America may want to use India as part of the Asian bulwark against China, but in the process, it is inadvertently exposing its atrocities, past and present

by Alex Lo

While the top diplomats of China and the United States were sniping at each other in Anchorage, US defence chief Lloyd Austin made a lower-profile visit to India. As Indian farmers continue with their months-long protest, and New Delhi with its crackdown, Austin praises the country’s growing ties with “like-minded partners” in the region to contain the China threat.

Part of this containment strategy is to air incessantly the dirty laundry of China, and to sanitise that of America and of its ally.
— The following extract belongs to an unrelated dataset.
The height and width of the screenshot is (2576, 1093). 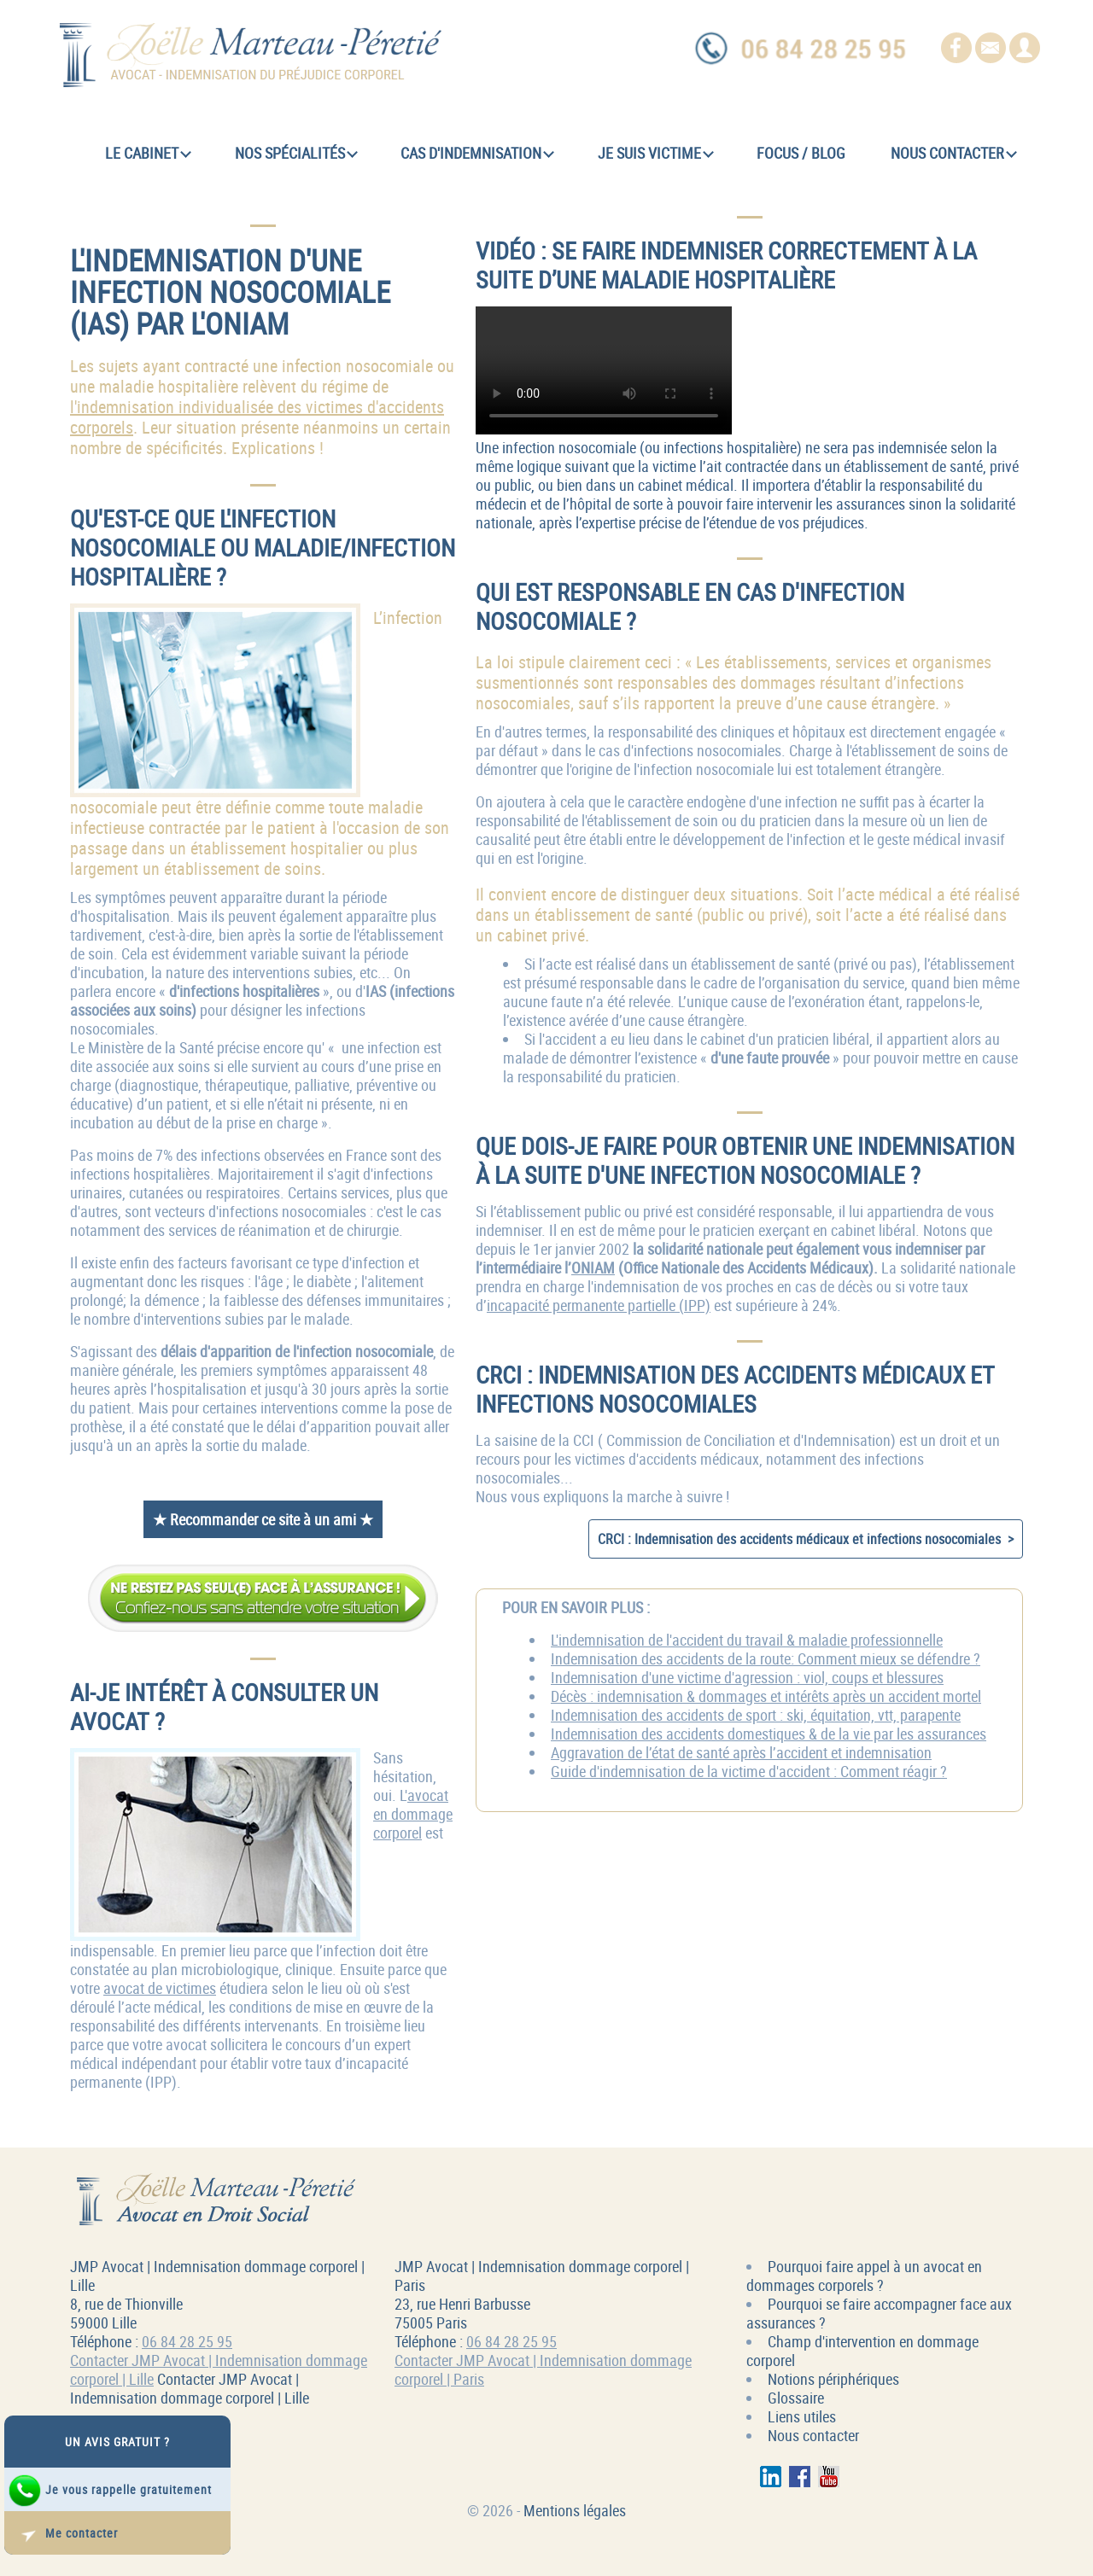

In any case, India, usually billed as the world’s largest democracy (in terms of population), has always been given a free pass by the Western media when it comes to atrocious behaviour, whether domestically or internationally.

Now it’s especially important for Washington to keep India happy. After all, the “pivot to Asia” means expanding from Asia-Pacific to “Indo-Pacific”, with the Indian Ocean being India’s front yard.

New Delhi’s crackdowns against farmers’ protests, and some of their supporters and journalists who report on them, have a greater subtext. Justified or not, the farmers are against reform laws that aim to liberalise the agricultural sector. Many of them are Punjabi Sikhs, and they never forget state-sponsored atrocities committed against their parents and grandparents in the mid-1980s, when they were also agitating to protect their own farming interests, along with demands for autonomy.

Exactly five years before Tiananmen, during the first week of June in 1984, the Indian military raided the Harmandir Sahib (Golden Temple) in Amritsar, Punjab, where top Sikh leaders were holed up. The operation resulted in deaths that ranged in estimates from hundreds to many thousands.

After Indira Gandhi was assassinated by her two Sikh bodyguards in November, Hindu-sponsored pogroms, official crackdowns and extrajudicial killings resulted in tens of thousands of deaths over many years. However, most Hong Kong and American people can’t locate the state of Punjab on an Indian map. The global media have a way of teaching people about some atrocities but not others.

When Prime Minister Narendra Modi was the chief minister of the state of Gujarat, in 2002, he presided over genocidal violence against the minority Muslim population. The “Butcher of Gujarat” was banned from entering the US, the only person ever so sanctioned under an obscure religious freedom law. His current crackdown against Muslim-majority areas in Kashmir should surprise no one.

Now he is Washington’s best friend. That’s America’s value-based foreign policy.